Avant d’attribuer une différence au sexe, il faut donc remettre les deux devis sur la même base.

Comment comparer deux devis homme-femme ?

Commencez par vérifier le capital assuré et la durée. Regardez ensuite la quotité appliquée à chaque emprunteur. Les garanties, leurs exclusions et les franchises doivent aussi correspondre.

La fiche personnalisée remise par la banque indique les critères de couverture exigés pour le prêt. La fiche standardisée d’information, ou FSI, présente notamment la quotité, le coût total et le taux annuel effectif de l’assurance. Son modèle prévoit également l’affichage du coût sur les huit premières années (arrêté du 29 avril 2015 modifié).

Ces documents permettent de comparer des données précises :

Point contrôlé

Devis de Marc

Devis de Sophie

Capital et durée

200 000 € sur 20 ans

200 000 € sur 20 ans

Quotité

100 %

100 %

Garanties

Identiques

Identiques

Franchise

90 jours

90 jours

Coût total

À relever sur la FSI

À relever sur la FSI

Si les paramètres contractuels sont identiques, il faut encore vérifier les caractéristiques personnelles légalement prises en compte. Comparer seulement les deux mensualités ne permet pas d’identifier l’origine de l’écart.

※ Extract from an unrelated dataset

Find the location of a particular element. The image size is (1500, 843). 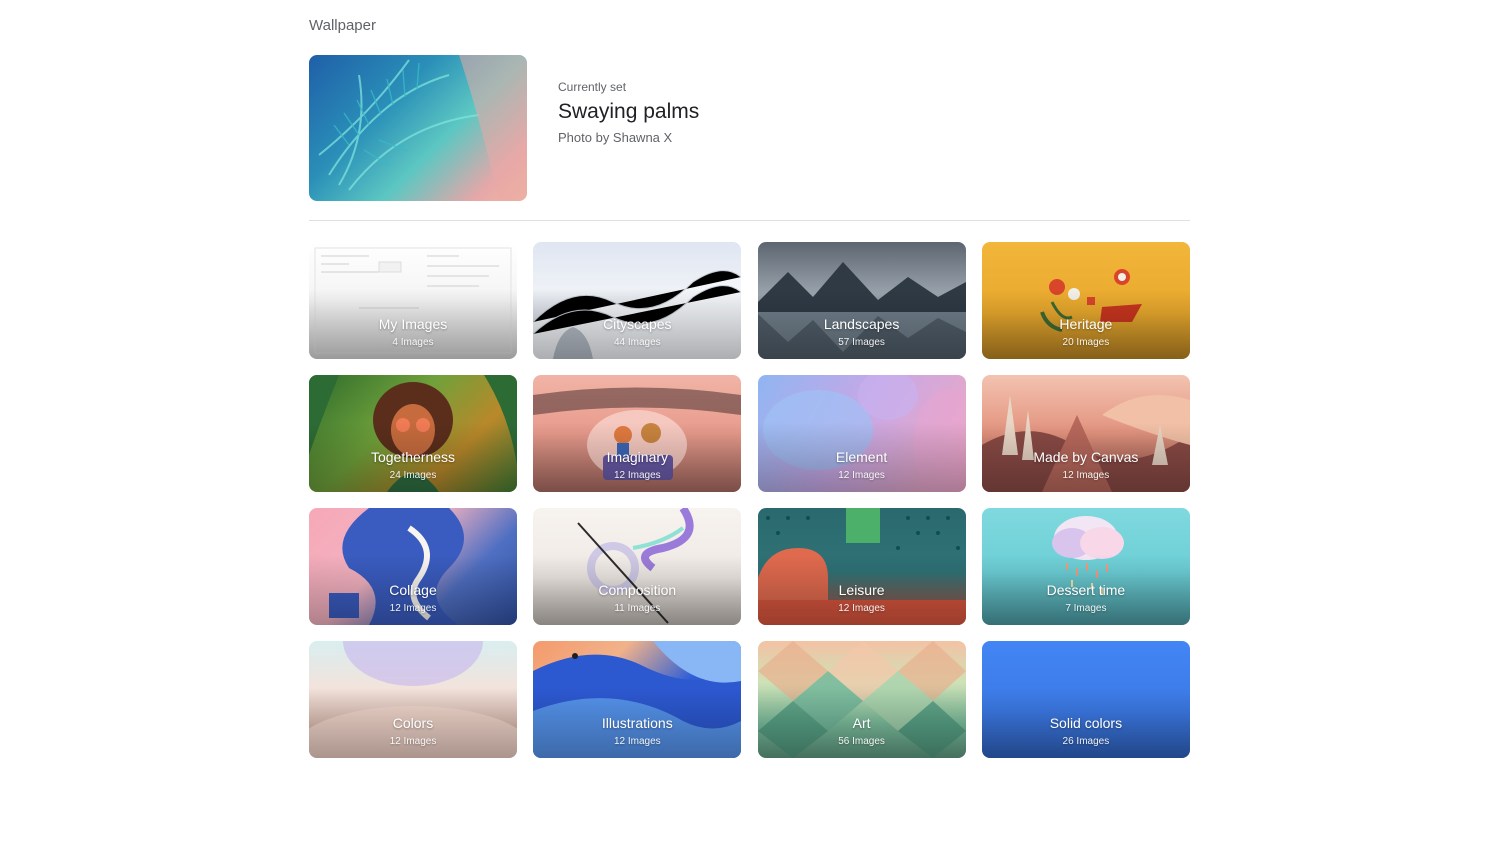

current-wallpaper-name: Swaying palms is located at coordinates (629, 112).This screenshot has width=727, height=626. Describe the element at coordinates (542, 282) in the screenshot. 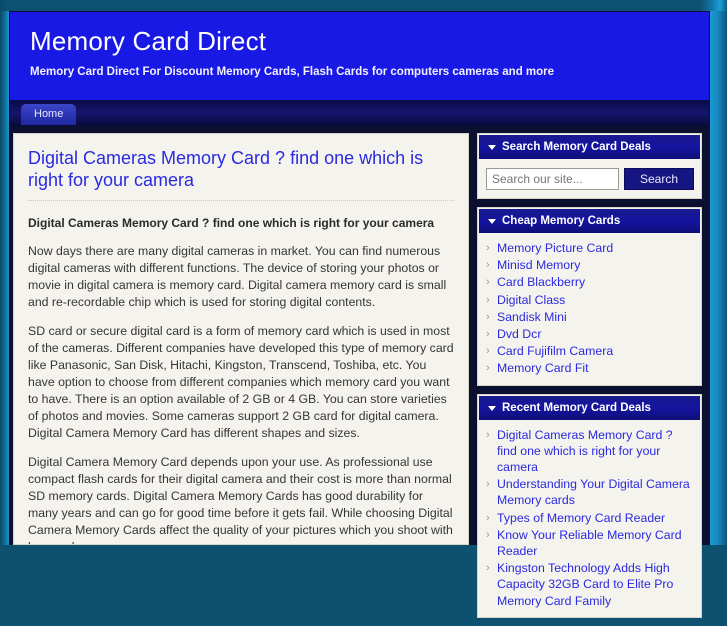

Le TAEA apporte un repère supplémentaire. Il correspond à la différence entre le TAEG du crédit comprenant l’assurance proposée et celui du crédit calculé sans cette assurance. Son calcul est encadré par le décret du 15 octobre 2014.

Cet indicateur ne suffit pas, à lui seul, à départager deux contrats. Une franchise de 180 jours protège moins rapidement qu’une franchise de 90 jours. Une définition restrictive de l’incapacité peut aussi réduire les possibilités de prise en charge. Deux TAEA proches ne garantissent donc pas une protection équivalente.

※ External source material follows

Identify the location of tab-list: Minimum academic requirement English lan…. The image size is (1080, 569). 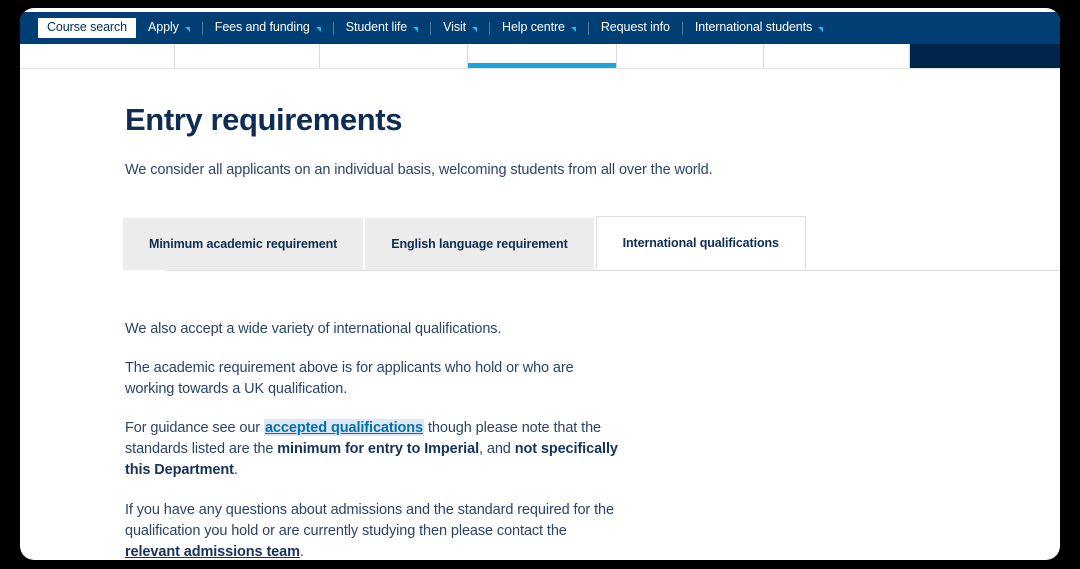
(572, 242).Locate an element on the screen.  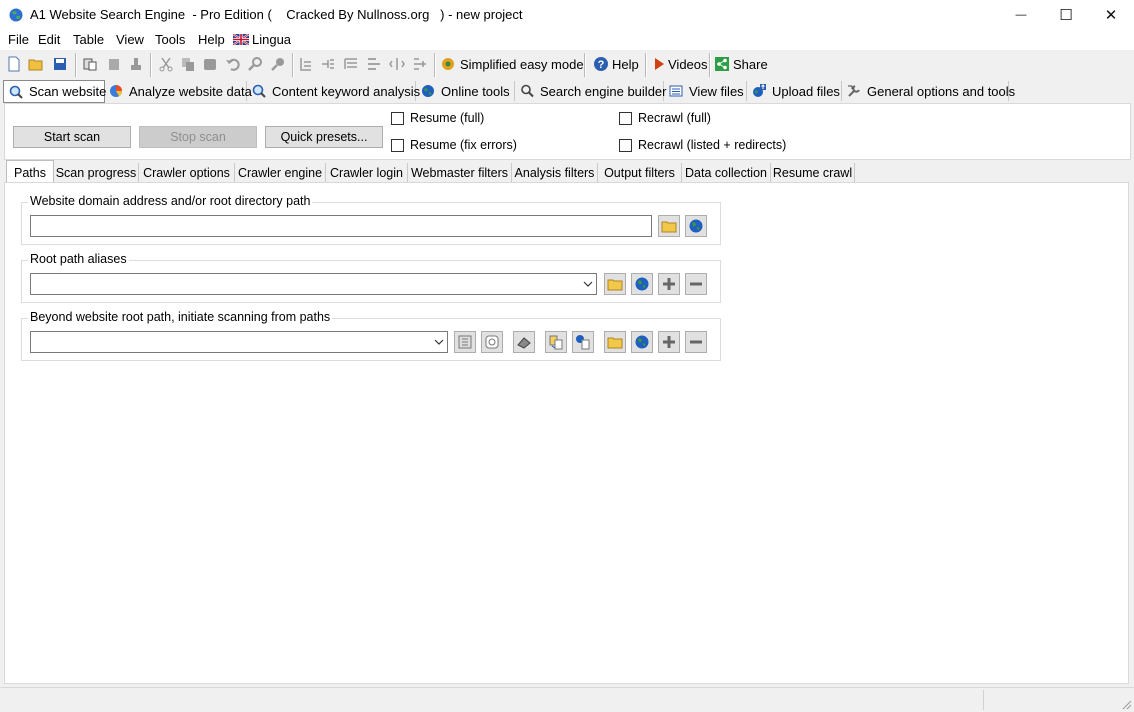
aliases-browse-folder-button is located at coordinates (615, 284).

La grossesse peut-elle augmenter le prix de l’assurance ?

Non. La règle unisexe couvre également la grossesse et la maternité. L’article L.111-7 du Code des assurances précise que les frais qui leur sont liés ne doivent pas entraîner un traitement moins favorable des femmes en matière de primes ou de prestations. Une assurée ne peut donc pas subir une majoration au seul motif qu’elle est enceinte.

Cette règle concerne la tarification et les prestations. Elle ne signifie pas que tous les contrats présentent exactement les mêmes garanties. Les conditions relatives à l’incapacité de travail, notamment en cas d’arrêt maladie pour grossesse, ainsi que les éventuelles exclusions doivent toujours être vérifiées dans la notice d’assurance.

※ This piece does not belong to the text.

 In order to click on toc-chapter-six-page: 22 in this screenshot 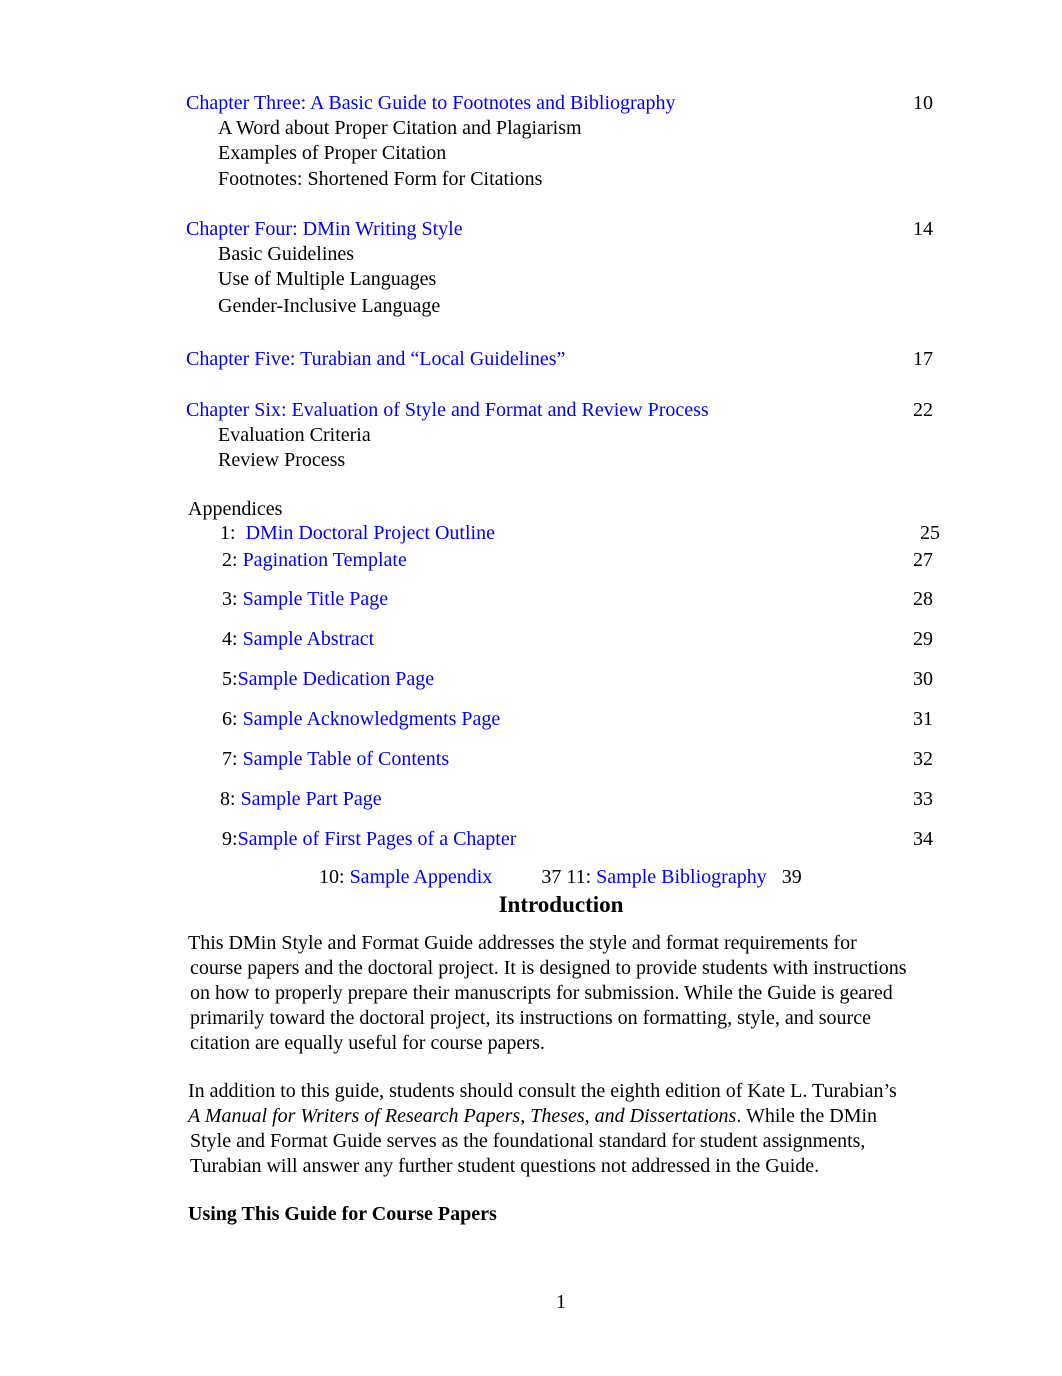, I will do `click(923, 410)`.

Que faire si l’écart de prix paraît lié au sexe ?

Deux devis différents ne prouvent pas automatiquement l’existence d’une discrimination. Demandez d’abord à l’assureur une explication écrite de la tarification. Joignez les deux propositions et signalez les éléments que vous estimez comparables.

Conservez les simulations, les courriels et les documents précontractuels. Ils permettront de vérifier si l’écart repose sur le crédit, la couverture ou une caractéristique individuelle autorisée.

Si la réponse ne résout pas le problème, adressez une réclamation écrite au service compétent de l’assureur. Le médiateur de la consommation peut ensuite être saisi selon les modalités indiquées par le professionnel et, en tout état de cause, deux mois après l’envoi de la première réclamation écrite.

Lorsqu’une discrimination fondée sur le sexe est suspectée, vous pouvez également saisir le Défenseur des droits. Cette démarche peut notamment conduire à une médiation ou à une transaction. Elle n’empêche pas d’engager parallèlement un recours judiciaire.